# Short exercise:
Copy the data from the line containing "This screenshot has height=903, width=1080." up to and including its final line, reproducing each line without any change.

# Records for the exercise:
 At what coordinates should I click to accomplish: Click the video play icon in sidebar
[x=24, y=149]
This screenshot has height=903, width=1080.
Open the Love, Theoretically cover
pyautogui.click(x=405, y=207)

# Correct answer:
This screenshot has height=903, width=1080.
Open the Love, Theoretically cover
pyautogui.click(x=405, y=207)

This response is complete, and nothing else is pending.